** Exercise materials follows **

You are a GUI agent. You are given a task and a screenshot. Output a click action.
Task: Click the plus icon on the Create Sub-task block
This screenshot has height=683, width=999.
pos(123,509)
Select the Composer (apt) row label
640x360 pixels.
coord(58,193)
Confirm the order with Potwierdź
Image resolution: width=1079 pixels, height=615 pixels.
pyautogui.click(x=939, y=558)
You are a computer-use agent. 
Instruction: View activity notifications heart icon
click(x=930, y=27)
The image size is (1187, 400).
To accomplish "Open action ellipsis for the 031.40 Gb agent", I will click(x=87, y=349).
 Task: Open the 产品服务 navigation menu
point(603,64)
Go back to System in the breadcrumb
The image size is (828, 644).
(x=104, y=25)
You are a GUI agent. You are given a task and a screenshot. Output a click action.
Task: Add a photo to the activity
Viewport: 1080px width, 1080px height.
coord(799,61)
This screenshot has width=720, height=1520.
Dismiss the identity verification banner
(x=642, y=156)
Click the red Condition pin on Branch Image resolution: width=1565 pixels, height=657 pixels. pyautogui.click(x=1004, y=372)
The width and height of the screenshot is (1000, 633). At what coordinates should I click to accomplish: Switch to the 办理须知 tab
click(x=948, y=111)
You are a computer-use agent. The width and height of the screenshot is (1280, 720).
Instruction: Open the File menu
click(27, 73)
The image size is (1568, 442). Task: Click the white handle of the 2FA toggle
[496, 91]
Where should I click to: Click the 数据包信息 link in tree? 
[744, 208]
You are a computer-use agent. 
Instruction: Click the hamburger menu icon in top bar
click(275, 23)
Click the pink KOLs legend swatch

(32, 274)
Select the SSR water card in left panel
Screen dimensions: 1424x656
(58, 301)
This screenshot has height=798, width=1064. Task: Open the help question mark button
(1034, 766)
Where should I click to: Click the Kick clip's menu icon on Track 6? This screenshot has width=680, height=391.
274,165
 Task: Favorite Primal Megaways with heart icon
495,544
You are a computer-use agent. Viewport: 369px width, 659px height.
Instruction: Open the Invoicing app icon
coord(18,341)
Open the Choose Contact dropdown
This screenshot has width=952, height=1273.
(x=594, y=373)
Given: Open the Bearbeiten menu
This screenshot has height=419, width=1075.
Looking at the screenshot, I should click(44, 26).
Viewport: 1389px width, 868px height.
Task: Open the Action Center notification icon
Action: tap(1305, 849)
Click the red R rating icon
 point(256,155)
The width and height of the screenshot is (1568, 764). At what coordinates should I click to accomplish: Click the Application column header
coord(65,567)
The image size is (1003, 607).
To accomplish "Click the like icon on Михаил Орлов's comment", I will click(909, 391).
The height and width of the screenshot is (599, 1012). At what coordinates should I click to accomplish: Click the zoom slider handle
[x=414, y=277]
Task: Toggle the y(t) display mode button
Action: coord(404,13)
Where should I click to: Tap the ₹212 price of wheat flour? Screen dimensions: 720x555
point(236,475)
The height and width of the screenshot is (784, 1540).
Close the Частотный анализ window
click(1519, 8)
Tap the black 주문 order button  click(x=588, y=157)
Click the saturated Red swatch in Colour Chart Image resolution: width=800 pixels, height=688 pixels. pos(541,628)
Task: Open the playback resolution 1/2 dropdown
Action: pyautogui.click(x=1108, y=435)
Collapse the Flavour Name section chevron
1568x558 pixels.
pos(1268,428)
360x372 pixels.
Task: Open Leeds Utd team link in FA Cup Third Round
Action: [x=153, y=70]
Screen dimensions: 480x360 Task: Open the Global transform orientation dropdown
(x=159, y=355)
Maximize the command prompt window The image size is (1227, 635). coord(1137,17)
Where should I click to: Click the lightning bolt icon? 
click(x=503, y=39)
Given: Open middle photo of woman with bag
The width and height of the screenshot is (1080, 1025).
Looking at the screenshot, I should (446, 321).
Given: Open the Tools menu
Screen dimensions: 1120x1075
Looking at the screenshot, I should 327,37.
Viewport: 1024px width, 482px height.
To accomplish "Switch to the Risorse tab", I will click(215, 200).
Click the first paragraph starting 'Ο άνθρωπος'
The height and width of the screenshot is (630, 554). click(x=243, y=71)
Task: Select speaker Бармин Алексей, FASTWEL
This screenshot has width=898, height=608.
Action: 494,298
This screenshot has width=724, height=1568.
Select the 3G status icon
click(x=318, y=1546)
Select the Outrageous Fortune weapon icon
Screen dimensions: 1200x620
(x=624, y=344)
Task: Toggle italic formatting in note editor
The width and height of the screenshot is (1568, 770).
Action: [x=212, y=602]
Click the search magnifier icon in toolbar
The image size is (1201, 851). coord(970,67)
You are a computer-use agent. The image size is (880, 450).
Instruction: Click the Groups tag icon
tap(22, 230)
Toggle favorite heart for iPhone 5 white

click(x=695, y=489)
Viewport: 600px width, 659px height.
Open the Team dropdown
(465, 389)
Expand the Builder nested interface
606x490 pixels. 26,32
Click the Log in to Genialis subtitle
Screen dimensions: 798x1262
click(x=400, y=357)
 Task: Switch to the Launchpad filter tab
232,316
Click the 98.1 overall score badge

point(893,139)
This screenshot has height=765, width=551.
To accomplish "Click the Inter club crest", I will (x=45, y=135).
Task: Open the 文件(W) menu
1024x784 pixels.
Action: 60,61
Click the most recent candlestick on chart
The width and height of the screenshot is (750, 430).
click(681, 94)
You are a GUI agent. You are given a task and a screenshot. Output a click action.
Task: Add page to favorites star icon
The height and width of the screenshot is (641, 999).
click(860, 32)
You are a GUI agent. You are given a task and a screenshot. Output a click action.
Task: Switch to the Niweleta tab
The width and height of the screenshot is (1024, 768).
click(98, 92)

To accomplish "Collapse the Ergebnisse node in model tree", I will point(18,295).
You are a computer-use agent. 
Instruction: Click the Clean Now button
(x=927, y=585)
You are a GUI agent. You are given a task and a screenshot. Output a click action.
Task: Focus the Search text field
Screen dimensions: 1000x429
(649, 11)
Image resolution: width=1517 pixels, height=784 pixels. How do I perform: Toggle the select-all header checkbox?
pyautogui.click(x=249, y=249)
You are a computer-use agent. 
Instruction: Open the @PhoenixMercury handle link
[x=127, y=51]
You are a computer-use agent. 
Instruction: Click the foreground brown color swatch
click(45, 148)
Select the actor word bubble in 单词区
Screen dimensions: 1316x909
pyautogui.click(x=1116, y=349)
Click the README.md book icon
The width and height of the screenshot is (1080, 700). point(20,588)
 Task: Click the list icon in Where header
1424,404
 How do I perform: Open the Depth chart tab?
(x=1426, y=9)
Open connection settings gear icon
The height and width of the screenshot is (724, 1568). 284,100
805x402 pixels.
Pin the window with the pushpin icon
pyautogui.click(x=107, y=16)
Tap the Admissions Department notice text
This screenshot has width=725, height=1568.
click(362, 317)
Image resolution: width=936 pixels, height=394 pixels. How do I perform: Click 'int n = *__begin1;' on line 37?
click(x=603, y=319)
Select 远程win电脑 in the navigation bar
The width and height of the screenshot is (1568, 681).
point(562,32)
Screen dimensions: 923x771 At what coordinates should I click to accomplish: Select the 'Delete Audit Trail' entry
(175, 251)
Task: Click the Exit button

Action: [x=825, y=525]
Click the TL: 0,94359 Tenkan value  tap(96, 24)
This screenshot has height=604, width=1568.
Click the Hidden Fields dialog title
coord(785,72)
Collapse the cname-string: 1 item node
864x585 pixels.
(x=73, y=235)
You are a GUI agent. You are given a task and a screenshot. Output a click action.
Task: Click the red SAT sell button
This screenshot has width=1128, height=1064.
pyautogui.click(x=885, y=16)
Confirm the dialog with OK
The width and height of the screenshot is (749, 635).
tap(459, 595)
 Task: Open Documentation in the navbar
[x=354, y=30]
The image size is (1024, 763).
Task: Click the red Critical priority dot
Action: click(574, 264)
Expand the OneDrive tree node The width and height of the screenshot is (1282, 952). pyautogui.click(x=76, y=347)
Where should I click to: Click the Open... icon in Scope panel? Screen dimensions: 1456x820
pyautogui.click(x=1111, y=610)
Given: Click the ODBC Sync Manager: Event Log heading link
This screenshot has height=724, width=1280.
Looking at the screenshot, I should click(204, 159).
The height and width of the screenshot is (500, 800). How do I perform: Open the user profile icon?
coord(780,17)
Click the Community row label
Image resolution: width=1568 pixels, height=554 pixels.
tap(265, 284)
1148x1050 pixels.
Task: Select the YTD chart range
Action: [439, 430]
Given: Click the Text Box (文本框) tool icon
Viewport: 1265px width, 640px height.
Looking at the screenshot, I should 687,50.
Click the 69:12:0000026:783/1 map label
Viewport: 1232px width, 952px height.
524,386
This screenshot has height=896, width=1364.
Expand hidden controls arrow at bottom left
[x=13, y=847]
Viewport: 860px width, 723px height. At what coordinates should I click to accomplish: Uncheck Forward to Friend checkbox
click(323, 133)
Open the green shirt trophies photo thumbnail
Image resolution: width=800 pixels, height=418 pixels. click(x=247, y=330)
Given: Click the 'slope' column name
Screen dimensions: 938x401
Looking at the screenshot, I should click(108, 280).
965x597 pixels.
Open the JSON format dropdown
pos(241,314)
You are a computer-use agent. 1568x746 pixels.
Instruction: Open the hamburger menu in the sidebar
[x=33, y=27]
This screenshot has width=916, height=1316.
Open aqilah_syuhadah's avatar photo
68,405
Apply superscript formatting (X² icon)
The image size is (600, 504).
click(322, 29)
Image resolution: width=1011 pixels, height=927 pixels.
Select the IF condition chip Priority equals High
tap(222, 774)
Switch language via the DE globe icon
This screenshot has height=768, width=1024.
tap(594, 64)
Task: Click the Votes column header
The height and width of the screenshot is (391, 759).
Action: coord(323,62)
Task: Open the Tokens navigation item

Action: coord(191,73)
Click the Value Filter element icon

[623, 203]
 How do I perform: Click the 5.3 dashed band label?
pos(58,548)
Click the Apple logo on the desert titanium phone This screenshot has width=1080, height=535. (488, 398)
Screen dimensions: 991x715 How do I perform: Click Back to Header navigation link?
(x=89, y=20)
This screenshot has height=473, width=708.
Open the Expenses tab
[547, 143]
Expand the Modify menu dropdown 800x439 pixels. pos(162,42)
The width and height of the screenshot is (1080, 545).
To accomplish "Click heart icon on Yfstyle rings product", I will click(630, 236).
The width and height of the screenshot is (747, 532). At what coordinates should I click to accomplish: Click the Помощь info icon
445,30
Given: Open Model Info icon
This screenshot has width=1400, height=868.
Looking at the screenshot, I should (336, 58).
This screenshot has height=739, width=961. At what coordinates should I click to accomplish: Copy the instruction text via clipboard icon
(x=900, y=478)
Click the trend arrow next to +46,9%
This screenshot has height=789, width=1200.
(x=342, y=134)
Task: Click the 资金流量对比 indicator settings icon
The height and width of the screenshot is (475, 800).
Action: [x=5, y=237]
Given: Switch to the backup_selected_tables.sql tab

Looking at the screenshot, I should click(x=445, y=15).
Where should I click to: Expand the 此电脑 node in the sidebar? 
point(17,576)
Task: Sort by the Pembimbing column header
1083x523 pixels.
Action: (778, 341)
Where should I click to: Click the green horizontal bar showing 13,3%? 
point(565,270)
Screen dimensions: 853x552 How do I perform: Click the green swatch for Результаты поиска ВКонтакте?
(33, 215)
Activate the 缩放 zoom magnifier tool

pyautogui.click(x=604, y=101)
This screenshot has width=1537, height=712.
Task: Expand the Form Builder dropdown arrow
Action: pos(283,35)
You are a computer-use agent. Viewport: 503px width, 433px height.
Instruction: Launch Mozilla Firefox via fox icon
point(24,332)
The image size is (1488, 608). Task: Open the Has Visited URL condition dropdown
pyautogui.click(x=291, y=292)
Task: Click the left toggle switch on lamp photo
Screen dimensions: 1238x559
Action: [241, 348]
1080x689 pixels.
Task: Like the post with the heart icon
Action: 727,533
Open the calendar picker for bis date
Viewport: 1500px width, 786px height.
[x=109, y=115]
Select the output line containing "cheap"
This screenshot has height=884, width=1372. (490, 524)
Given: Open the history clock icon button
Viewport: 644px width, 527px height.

** End of Exercise materials **

Copy each line of the entries in which the string "order" is found.

Confirm the order with Potwierdź
Tap the black 주문 order button  click(x=588, y=157)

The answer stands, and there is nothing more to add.